• [Task brief] Begin at the first line below and copy each line exactly, ending with the line where "Given: Open the" appears.

** Opening Listed entries block **

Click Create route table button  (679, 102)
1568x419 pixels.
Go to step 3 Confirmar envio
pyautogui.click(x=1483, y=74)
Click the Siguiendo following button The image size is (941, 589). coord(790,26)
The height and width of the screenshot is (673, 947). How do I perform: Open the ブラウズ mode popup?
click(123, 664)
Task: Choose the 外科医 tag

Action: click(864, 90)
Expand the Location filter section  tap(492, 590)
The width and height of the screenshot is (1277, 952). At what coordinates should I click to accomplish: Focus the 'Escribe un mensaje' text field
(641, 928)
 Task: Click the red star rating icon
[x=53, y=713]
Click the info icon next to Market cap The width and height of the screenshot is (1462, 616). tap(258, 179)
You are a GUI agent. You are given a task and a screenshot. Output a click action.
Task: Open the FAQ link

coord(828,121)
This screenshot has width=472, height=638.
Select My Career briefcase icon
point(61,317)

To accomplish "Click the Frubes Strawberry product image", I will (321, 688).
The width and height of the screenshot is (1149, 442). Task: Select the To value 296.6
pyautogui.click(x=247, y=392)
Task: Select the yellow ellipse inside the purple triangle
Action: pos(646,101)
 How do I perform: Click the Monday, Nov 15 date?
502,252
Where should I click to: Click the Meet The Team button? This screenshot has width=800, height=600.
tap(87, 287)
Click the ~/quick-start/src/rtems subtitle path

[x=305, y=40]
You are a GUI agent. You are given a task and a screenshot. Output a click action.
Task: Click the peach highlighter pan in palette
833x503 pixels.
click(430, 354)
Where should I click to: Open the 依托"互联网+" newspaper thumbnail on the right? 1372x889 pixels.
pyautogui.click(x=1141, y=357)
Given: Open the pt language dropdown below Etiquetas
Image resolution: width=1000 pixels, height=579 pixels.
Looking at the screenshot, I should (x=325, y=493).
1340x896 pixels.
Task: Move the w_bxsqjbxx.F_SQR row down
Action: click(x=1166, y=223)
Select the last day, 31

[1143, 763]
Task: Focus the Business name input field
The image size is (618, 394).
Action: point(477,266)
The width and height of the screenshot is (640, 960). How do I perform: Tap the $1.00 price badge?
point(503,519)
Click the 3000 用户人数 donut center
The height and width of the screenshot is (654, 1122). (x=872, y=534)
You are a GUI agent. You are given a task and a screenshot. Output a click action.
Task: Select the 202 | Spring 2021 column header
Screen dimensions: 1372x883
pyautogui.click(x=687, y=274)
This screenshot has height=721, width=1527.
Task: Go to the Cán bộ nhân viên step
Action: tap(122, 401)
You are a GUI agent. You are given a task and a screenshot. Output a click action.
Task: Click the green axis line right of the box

** Closing Listed entries block **

• [Answer box]
Click Create route table button  (679, 102)
1568x419 pixels.
Go to step 3 Confirmar envio
pyautogui.click(x=1483, y=74)
Click the Siguiendo following button The image size is (941, 589). coord(790,26)
The height and width of the screenshot is (673, 947). How do I perform: Open the ブラウズ mode popup?
click(123, 664)
Task: Choose the 外科医 tag

Action: click(864, 90)
Expand the Location filter section  tap(492, 590)
The width and height of the screenshot is (1277, 952). At what coordinates should I click to accomplish: Focus the 'Escribe un mensaje' text field
(641, 928)
 Task: Click the red star rating icon
[x=53, y=713]
Click the info icon next to Market cap The width and height of the screenshot is (1462, 616). tap(258, 179)
You are a GUI agent. You are given a task and a screenshot. Output a click action.
Task: Open the FAQ link

coord(828,121)
This screenshot has width=472, height=638.
Select My Career briefcase icon
point(61,317)

To accomplish "Click the Frubes Strawberry product image", I will (321, 688).
The width and height of the screenshot is (1149, 442). Task: Select the To value 296.6
pyautogui.click(x=247, y=392)
Task: Select the yellow ellipse inside the purple triangle
Action: pos(646,101)
 How do I perform: Click the Monday, Nov 15 date?
502,252
Where should I click to: Click the Meet The Team button? This screenshot has width=800, height=600.
tap(87, 287)
Click the ~/quick-start/src/rtems subtitle path

[x=305, y=40]
You are a GUI agent. You are given a task and a screenshot. Output a click action.
Task: Click the peach highlighter pan in palette
833x503 pixels.
click(430, 354)
Where should I click to: Open the 依托"互联网+" newspaper thumbnail on the right? 1372x889 pixels.
pyautogui.click(x=1141, y=357)
Given: Open the pt language dropdown below Etiquetas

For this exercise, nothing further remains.